Reproduce the lines from the very start of the lines below through the line containing "Action: 135,40", including that line, word for word. Omit the pictures.

»»

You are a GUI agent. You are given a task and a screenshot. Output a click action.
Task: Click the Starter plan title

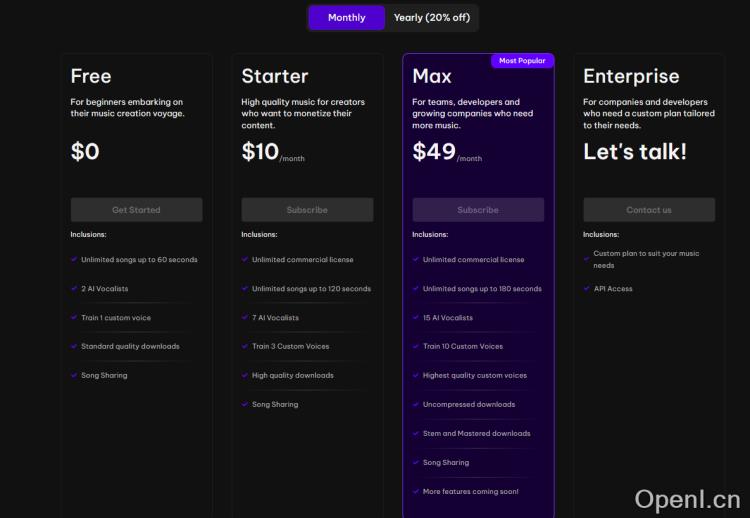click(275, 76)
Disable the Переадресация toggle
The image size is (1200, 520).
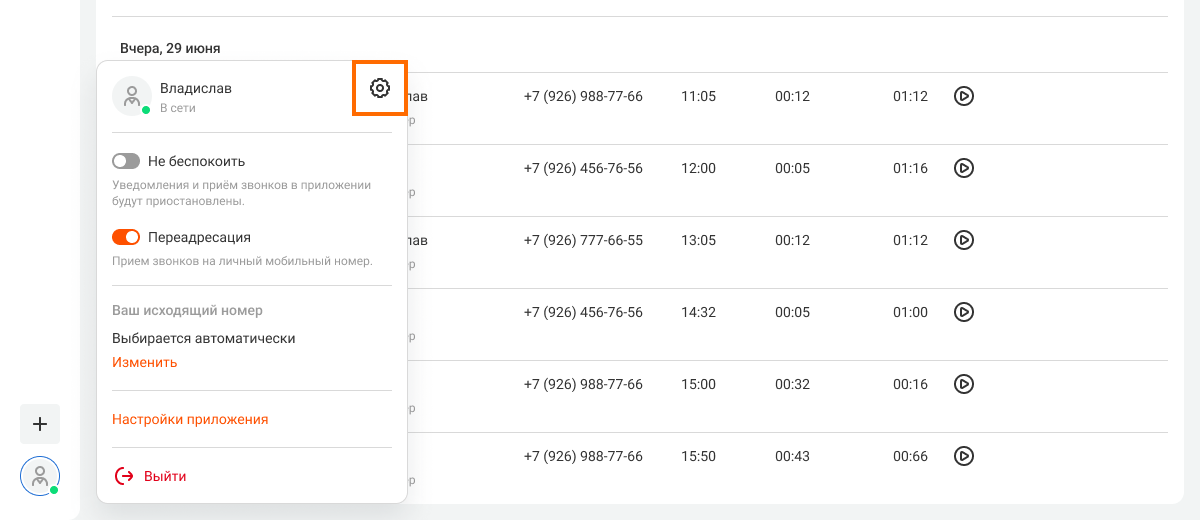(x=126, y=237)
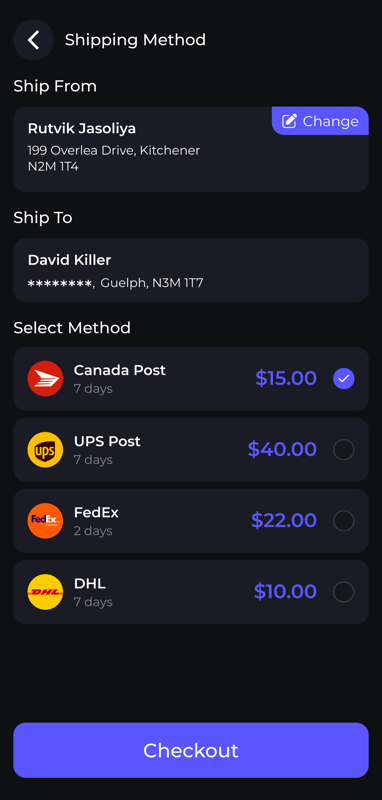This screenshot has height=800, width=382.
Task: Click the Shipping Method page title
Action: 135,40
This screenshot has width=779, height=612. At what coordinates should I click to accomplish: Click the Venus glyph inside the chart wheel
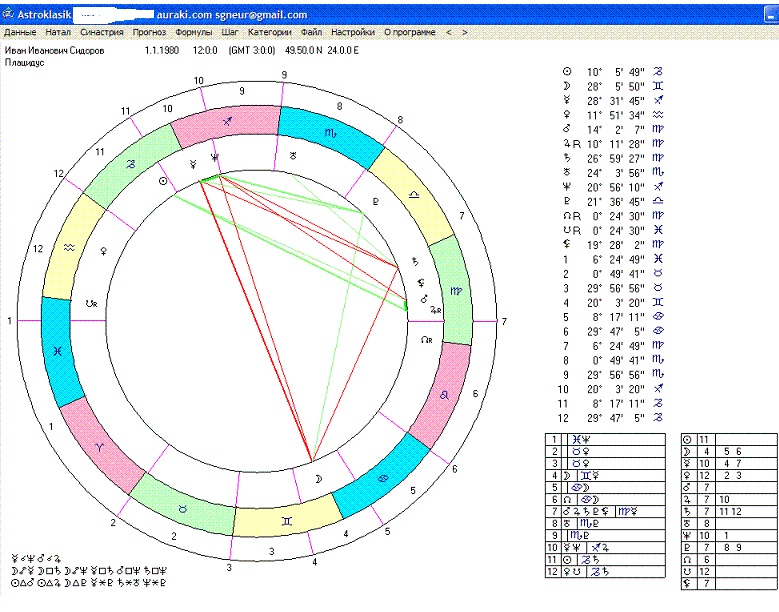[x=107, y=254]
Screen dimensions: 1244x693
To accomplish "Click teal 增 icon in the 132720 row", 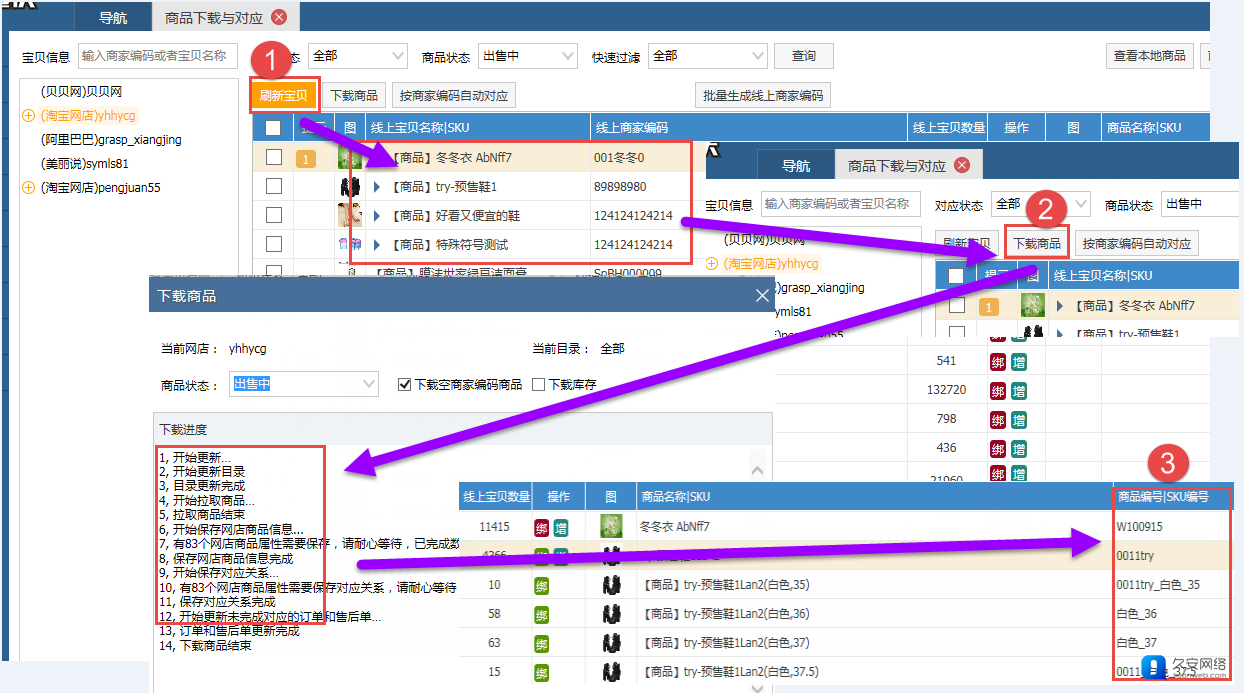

««

_Output for this task_:
You are a GUI agent. You are given a task and a screenshot. Output a click action.
Task: Click the Starter plan title

click(275, 76)
Disable the Переадресация toggle
The image size is (1200, 520).
(x=126, y=237)
This screenshot has height=800, width=382.
Task: Click the Shipping Method page title
Action: 135,40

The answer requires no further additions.